Rubrique¬
Avocats
Date de publication¬
15 Mar. 2021
Rédaction¬
Kevin Hoffschir
15 Mar. 2021

“Le crédit est aujourd’hui un véritable outil au service du développement.”

Par Kevin Hoffschir

Temps de lecture : 3'30

Rencontre avec Alexia Tychyj, responsable des relations institutionnelles chez INTERFIMO.

Partenaire financier des professions libérales réglementées, INTERFIMO accompagne les structures d’avocats, notaires et experts-comptables dans le financement de leur création, leur développement, transmission ou leurs rapprochements.

Quelle est la vraie différence avec les autres acteurs du financement qui se positionnent sur ce même secteur ?

Notre différence est double : nous avons été créés par et pour les professions libérales et nous sommes le premier et unique organisme financier au service exclusif des professionnels libéraux.

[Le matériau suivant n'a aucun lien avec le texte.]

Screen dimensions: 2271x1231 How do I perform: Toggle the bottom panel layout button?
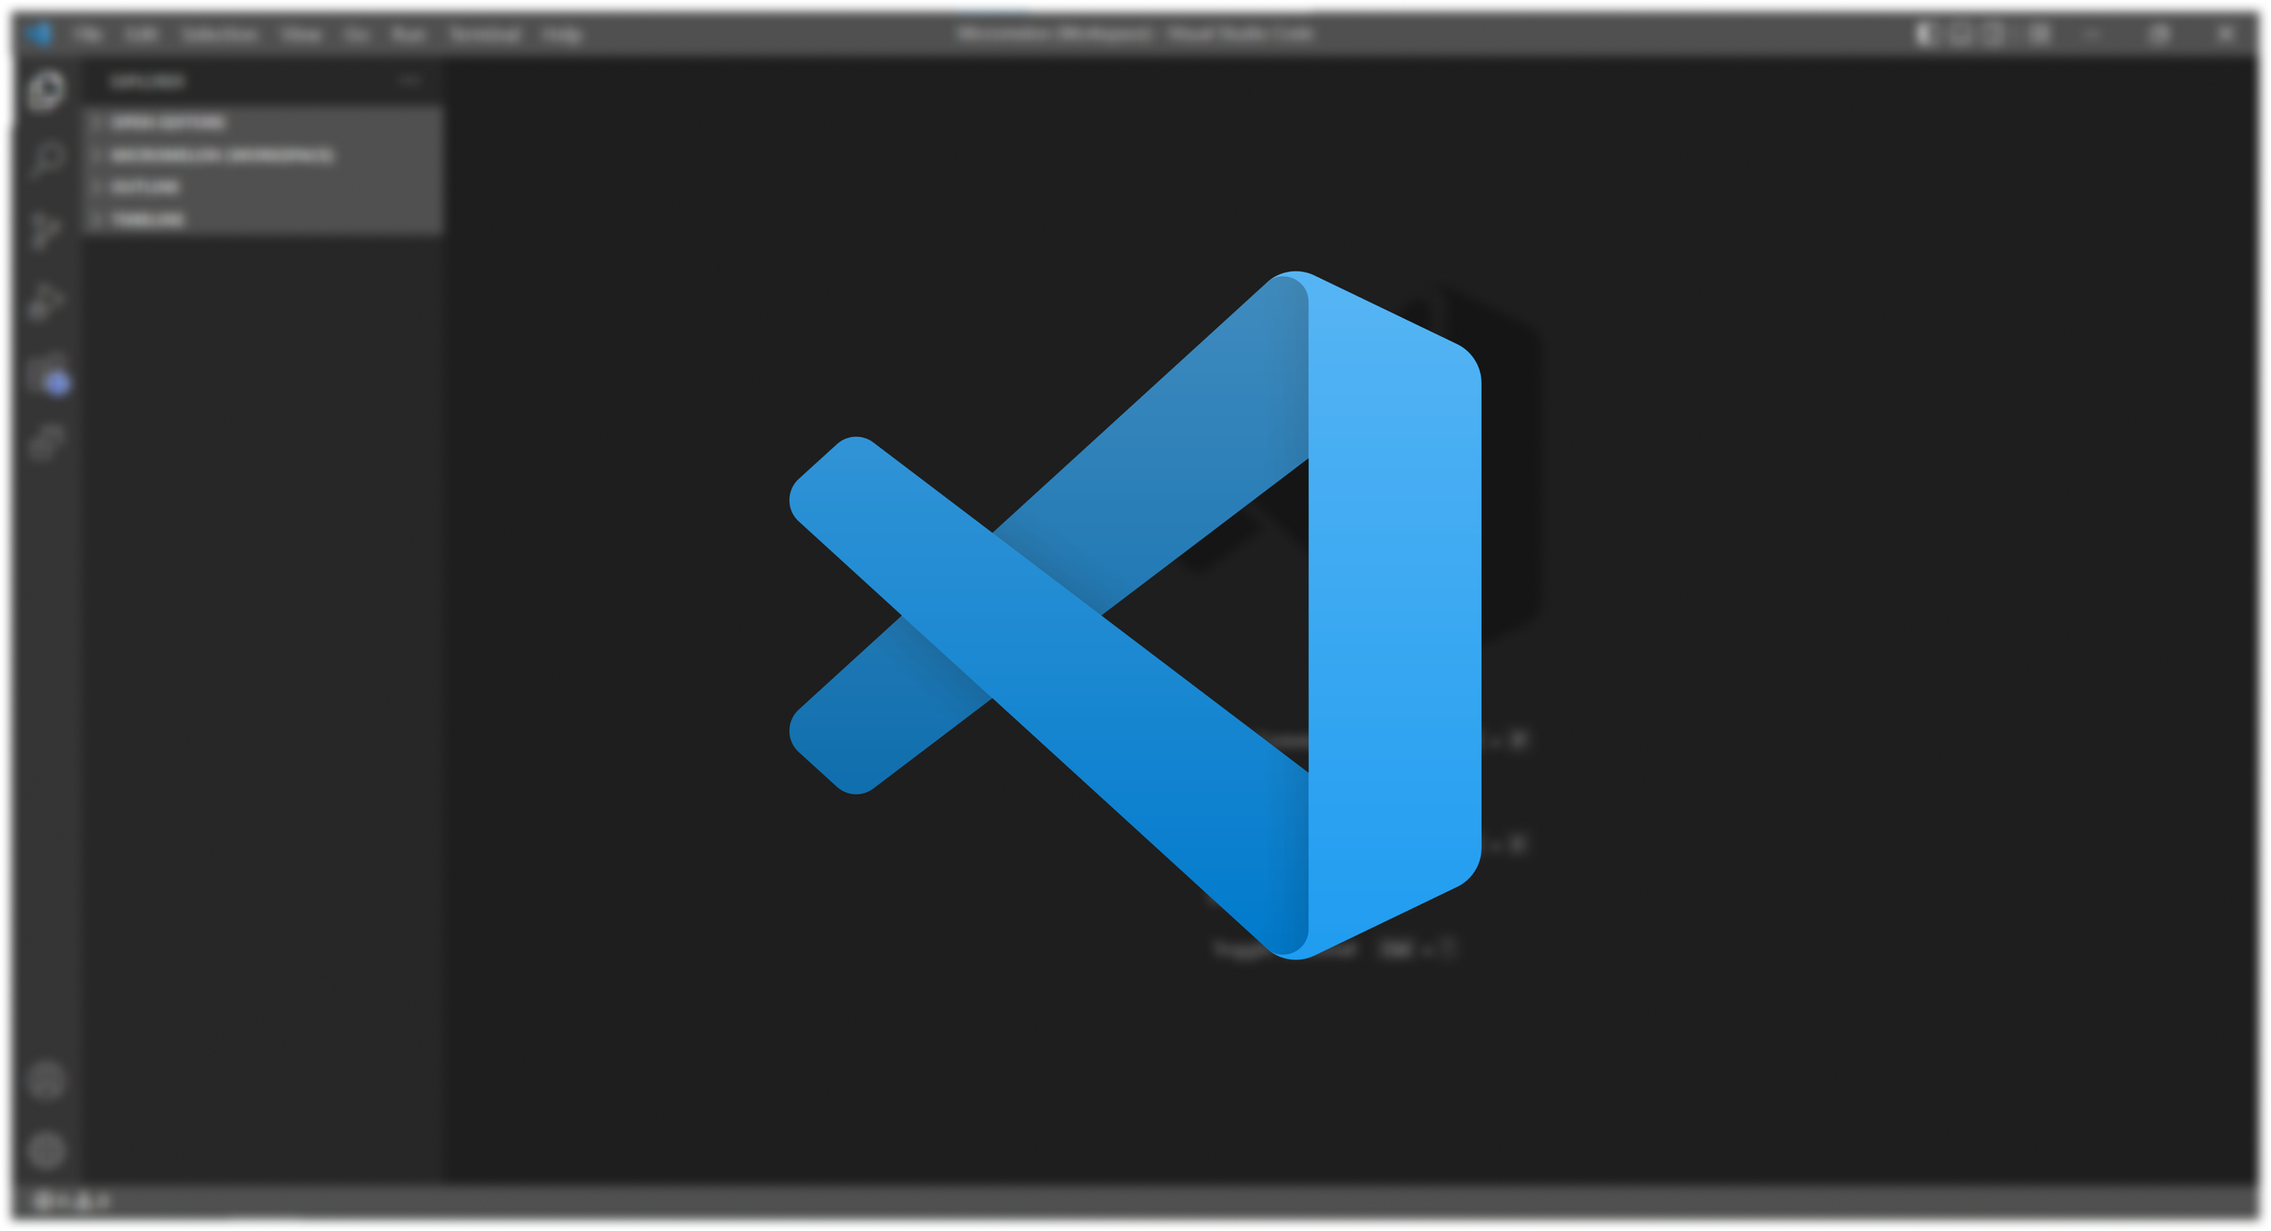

Depuis plus de 50 ans, INTERFIMO, filiale de LCL, accompagne les professions libérales dites réglementées dans toutes les étapes de leur carrière : de l’obtention du diplôme jusqu’à la retraite.

Cette spécificité unique, s’illustre au sein même de notre gouvernance.  24 syndicats représentatifs des professions libérales dont 10 censeurs, siègent au sein du Conseil de Surveillance au côté de notre actionnaire majoritaire, LCL.

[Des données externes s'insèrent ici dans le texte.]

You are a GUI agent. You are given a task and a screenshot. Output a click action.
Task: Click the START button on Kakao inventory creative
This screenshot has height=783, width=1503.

Plus qu’un simple partenaire financier, nous sommes agrégateurs et créateurs de solutions financières à destination des professions libérales.

Quel regard portent les cabinets de services professionnels à la notion de financement ?

Le rapport au financement peut varier d’un cabinet à un autre, d’une structure à une autre.

Les professions libérales ont beaucoup évolué ces dernières années, de structures majoritairement individuelles, elles se sont progressivement transformées en TPE/PME libérales et deviennent pour certaines de performantes ETI.

Si certains cabinets hésitent encore à faire appel à l’endettement, considérant que leur structure peut s’autofinancer, il est parfois recommandé, de recourir à l’emprunt pour assurer son développement tout en conservant un matelas de trésorerie.

Le crédit est aujourd’hui un véritable outil au service du développement d’un cabinet, lui permettant d’investir afin de s’adapter, de rester concurrentiel ou de se différencier.

Que couvre aujourd’hui votre spectre d’intervention ?

INTERFIMO finance tous les besoins professionnels des professions libérales, des plus simples aux plus complexes : investissements corporels comme incorporels …

En étroite collaboration avec les conseils de nos clients, nous proposons des financements sur-mesure, des plus simples aux plus sophistiqués, associés à une ingénierie financière spécifique mais aussi à des couvertures assurances personnalisées, une protection des dirigeants ou à un accompagnement patrimonial.

Quelles sont aujourd’hui les principales demandes de financement qui émanent des cabinets de services professionnels ?

Les besoins de financements restent assez « traditionnels », bien qu’avec des structurations parfois plus complexes : première installation, acquisition des locaux professionnels, association, transmission…

Nous observons aujourd’hui des demandes de financements nouvelles liées à la transition numérique, et à l’organisation du cabinet qui en découle, ou encore à l’interprofessionnalité capitalistique comme d’exercice, pour laquelle nous guidons nombre de clients dans leurs réflexions stratégiques.

Quels conseils donneriez-vous à un professionnel libéral souhaitant recourir à un financement ?

C’est avant tout de nous rencontrer.

Nous agissons dans une logique de partenariat, c’est la notion même du mutualisme et de la confraternité.  Notre mission : accompagner le plus loin possible et permettre de réaliser le projet et cela dans les meilleures conditions de réussite.

Nous partageons et échangeons toujours nos visions sous trois angles : le dirigeant, professionnel libéral (son parcours, ses convictions et ses engagements), son projet (création, achat, transformation, développement) et, enfin, la partie financière (le prévisionnel d’activité).

Peut-on affirmer que le financement est devenu un élément de la performance des cabinets de services professionnels ?

Le financement est avant tout un outil permettant au professionnel, à l’entrepreneur de se développer, de se réaliser. La motivation peut être d’ordre humain (recrutement), organisationnel, technologique, ou de croissance…

C’est aussi un outil de performance pour un cabinet quel qu’il soit, dès lors qu’il est mesuré (montant), adapté au besoin de la structure (défini) et permet d’autres projets d’avenir (souplesse du crédit : possibilité de remboursement par anticipation, différé d’amortissement, maturité…).

D’où la nécessité de disposer d’un partenaire financier qui connait intimement le métier, les problématiques de l’avocat ou du notaire et parle son langage.